**Material shown**
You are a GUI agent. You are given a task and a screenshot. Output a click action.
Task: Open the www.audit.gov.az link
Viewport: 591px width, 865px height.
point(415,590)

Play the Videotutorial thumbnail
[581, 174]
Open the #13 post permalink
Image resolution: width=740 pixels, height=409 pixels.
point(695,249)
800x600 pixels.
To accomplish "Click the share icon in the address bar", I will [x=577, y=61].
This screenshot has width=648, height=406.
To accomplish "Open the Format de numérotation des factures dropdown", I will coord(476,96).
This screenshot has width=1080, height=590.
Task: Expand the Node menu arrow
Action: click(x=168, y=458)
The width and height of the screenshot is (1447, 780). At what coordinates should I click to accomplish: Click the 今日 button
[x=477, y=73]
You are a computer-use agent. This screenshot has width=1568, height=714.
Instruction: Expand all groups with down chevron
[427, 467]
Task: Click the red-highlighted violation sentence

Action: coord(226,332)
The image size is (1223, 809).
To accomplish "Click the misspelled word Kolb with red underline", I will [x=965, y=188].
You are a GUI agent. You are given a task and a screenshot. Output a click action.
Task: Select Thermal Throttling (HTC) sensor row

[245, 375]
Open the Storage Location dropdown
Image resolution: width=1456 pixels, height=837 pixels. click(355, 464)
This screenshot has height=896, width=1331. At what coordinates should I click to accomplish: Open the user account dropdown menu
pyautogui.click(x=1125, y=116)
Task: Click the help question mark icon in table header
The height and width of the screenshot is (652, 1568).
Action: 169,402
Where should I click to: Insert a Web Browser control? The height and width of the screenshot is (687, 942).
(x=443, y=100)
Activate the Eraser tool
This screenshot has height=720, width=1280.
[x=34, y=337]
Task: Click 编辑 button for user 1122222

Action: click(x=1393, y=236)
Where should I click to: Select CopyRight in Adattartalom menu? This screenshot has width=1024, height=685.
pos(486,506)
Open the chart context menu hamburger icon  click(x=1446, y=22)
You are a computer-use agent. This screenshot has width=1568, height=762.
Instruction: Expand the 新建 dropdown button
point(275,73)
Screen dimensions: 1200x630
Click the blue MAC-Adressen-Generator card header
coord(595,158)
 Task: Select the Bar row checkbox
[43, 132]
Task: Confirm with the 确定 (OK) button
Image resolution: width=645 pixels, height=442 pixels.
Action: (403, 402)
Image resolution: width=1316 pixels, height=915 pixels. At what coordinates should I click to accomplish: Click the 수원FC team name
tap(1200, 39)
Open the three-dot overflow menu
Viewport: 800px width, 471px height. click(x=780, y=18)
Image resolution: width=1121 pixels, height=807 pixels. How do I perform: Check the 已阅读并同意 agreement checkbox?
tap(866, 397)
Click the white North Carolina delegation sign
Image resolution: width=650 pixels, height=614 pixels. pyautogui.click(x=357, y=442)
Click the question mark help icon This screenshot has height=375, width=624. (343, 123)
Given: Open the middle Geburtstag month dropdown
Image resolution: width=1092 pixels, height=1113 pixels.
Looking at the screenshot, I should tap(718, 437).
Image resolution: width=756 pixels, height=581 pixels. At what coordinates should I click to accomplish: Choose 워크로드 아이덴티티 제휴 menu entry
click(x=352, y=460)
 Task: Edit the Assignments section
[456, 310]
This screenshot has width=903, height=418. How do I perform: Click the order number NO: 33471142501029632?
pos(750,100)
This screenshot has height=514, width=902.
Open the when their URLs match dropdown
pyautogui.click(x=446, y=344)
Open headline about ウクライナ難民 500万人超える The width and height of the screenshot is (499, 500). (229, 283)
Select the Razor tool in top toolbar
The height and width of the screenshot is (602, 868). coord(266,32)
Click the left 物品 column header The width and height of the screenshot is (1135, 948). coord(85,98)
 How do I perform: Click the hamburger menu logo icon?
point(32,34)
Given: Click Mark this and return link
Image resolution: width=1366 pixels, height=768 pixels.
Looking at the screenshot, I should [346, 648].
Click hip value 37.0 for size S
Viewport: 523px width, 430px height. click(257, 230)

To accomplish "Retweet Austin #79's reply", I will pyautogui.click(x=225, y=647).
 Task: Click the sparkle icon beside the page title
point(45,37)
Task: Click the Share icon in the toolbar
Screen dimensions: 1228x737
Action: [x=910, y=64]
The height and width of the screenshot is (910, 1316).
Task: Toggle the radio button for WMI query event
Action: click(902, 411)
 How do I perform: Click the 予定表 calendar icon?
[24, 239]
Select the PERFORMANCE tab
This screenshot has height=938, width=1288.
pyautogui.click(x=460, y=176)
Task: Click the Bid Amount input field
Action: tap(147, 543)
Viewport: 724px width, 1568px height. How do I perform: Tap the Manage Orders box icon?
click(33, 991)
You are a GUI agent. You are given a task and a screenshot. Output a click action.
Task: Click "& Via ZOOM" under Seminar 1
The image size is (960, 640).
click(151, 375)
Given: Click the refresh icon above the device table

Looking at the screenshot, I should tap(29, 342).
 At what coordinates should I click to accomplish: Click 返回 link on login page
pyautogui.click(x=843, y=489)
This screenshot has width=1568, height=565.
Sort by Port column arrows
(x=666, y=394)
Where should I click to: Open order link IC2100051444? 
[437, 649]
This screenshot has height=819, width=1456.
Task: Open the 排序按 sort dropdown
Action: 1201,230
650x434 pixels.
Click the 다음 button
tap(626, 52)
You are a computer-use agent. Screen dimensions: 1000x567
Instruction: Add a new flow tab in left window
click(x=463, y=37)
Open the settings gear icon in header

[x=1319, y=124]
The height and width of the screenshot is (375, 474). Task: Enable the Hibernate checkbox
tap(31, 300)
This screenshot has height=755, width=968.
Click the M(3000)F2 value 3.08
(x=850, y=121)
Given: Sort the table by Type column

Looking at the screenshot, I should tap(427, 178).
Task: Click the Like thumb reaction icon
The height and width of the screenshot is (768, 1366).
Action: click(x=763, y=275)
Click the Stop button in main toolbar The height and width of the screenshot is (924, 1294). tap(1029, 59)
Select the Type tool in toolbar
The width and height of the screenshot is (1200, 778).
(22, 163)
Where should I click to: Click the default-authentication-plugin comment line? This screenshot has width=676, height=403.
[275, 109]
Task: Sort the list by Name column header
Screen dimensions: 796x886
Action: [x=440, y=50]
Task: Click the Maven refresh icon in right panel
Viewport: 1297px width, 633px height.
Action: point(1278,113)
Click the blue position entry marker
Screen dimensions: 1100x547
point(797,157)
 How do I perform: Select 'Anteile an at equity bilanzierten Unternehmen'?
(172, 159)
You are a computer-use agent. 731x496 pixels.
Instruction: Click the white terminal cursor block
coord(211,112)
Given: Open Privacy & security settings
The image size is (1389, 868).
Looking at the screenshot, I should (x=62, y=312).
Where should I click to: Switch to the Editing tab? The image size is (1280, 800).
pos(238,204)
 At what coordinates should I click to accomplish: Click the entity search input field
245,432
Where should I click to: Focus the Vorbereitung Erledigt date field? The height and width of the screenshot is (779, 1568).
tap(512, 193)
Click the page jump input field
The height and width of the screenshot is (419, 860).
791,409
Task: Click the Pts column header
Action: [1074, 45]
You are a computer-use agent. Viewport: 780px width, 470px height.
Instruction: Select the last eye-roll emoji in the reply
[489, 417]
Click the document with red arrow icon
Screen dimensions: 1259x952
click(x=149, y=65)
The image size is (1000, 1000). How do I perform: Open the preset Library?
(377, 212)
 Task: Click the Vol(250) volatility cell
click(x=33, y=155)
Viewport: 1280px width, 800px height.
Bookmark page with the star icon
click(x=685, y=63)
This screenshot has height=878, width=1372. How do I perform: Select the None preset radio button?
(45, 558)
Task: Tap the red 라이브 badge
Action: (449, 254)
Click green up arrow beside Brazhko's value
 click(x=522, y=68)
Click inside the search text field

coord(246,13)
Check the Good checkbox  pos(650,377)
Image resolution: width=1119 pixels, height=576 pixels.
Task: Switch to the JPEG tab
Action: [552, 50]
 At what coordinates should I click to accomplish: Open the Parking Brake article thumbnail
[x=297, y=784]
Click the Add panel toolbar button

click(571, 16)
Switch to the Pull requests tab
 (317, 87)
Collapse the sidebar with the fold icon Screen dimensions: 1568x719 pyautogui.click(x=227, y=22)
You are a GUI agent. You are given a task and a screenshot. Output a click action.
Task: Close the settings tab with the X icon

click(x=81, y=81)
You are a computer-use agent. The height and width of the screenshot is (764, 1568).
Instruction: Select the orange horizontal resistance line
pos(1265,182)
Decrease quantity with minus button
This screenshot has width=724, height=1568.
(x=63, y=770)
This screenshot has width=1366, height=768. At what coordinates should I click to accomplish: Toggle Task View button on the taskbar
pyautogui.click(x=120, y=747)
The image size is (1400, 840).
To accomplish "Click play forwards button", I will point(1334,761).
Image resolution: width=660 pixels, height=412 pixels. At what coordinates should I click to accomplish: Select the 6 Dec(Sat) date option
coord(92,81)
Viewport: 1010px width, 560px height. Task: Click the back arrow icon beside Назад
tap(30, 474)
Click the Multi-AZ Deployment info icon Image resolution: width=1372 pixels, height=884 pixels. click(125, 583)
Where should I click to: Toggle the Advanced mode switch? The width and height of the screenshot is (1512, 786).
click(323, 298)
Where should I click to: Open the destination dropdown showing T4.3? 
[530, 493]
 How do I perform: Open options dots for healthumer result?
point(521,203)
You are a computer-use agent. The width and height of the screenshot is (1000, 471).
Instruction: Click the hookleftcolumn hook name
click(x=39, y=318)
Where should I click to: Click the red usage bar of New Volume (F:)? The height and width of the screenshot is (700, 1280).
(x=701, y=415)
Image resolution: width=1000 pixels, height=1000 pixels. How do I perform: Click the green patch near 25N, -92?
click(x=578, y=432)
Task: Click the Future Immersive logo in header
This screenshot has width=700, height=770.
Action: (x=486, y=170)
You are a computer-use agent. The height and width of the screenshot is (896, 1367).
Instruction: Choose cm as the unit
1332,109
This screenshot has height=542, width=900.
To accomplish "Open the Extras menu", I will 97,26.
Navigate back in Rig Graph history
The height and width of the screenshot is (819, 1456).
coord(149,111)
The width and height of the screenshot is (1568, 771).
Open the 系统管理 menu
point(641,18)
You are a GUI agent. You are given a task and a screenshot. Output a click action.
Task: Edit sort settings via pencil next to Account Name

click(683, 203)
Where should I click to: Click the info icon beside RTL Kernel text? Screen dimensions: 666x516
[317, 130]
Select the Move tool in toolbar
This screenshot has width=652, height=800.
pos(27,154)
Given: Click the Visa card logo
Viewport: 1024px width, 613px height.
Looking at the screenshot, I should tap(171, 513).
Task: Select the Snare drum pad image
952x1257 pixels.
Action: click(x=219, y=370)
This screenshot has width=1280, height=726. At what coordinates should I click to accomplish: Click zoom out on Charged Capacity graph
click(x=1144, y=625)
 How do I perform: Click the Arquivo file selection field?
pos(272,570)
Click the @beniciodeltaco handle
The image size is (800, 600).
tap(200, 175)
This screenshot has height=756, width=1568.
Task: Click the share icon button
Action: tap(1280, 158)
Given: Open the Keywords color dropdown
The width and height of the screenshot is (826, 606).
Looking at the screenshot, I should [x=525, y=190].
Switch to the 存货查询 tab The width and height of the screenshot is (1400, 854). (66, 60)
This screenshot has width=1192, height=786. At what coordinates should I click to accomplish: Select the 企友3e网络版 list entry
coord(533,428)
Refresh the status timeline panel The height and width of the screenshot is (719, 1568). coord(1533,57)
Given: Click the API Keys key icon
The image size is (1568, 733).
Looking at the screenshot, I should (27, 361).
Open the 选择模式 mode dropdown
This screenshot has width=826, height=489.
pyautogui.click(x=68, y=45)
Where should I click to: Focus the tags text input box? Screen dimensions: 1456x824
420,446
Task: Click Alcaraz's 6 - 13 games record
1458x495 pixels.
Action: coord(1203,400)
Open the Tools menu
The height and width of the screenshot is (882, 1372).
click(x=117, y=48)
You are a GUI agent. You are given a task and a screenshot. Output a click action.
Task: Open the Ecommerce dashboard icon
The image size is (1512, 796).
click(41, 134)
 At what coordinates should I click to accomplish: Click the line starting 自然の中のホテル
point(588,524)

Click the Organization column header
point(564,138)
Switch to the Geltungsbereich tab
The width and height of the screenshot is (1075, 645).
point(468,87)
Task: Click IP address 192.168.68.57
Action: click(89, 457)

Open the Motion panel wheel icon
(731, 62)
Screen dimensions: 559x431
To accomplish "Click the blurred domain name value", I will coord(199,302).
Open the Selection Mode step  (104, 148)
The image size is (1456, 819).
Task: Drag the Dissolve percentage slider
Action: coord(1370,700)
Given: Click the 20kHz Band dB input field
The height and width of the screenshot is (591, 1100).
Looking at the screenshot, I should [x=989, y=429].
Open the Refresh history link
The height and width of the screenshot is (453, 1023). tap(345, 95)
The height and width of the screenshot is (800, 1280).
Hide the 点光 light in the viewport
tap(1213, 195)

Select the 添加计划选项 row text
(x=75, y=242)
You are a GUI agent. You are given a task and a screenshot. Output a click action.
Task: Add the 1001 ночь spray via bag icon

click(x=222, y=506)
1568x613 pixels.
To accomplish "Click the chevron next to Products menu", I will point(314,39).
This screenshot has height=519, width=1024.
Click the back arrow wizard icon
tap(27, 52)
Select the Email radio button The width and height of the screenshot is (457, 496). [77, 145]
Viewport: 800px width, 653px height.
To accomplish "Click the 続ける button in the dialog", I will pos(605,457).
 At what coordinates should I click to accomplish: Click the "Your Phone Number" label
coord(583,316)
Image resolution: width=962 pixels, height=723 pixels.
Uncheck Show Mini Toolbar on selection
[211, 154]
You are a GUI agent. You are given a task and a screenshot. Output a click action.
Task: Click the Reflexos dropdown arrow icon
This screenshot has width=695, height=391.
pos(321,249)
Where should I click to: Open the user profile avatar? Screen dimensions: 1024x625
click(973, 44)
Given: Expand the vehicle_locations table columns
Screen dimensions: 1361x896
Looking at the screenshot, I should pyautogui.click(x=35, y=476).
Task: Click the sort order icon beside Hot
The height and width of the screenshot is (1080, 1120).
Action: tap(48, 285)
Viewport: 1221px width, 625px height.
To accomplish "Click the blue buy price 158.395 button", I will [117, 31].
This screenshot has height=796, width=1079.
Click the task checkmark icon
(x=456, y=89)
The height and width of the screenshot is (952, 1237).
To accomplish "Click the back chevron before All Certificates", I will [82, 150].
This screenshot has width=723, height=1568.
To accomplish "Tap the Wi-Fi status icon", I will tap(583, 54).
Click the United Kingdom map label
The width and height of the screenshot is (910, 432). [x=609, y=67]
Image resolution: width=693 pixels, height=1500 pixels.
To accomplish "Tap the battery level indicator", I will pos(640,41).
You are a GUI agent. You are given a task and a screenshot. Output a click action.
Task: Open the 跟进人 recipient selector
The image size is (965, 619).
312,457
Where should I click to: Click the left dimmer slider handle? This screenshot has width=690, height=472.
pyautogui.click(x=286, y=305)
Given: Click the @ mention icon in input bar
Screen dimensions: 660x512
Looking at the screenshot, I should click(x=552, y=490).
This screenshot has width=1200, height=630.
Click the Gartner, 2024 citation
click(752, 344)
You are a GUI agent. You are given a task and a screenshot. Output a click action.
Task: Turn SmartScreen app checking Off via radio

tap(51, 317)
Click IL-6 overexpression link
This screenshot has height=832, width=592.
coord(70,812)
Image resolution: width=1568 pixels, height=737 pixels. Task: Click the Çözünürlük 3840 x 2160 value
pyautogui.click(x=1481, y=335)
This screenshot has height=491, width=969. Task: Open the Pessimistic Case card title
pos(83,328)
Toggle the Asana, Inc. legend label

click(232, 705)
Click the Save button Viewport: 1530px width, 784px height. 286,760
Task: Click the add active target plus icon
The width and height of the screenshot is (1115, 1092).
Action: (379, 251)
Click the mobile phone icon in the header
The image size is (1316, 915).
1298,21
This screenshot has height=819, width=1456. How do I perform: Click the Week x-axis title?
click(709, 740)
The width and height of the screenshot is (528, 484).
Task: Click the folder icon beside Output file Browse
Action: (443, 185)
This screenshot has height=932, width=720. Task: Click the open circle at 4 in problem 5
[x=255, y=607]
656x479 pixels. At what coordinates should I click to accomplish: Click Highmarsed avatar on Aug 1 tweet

**What this task involves**
Rewrite the items starting with the line containing "650x434 pixels." and going on through the line containing "(x=850, y=121)", swapping "checkbox" for "toggle switch" and leaving everything else unchanged.

**Answer below**
650x434 pixels.
Click the 다음 button
tap(626, 52)
You are a computer-use agent. Screen dimensions: 1000x567
Instruction: Add a new flow tab in left window
click(x=463, y=37)
Open the settings gear icon in header

[x=1319, y=124]
The height and width of the screenshot is (375, 474). Task: Enable the Hibernate toggle switch
tap(31, 300)
This screenshot has height=755, width=968.
Click the M(3000)F2 value 3.08
(x=850, y=121)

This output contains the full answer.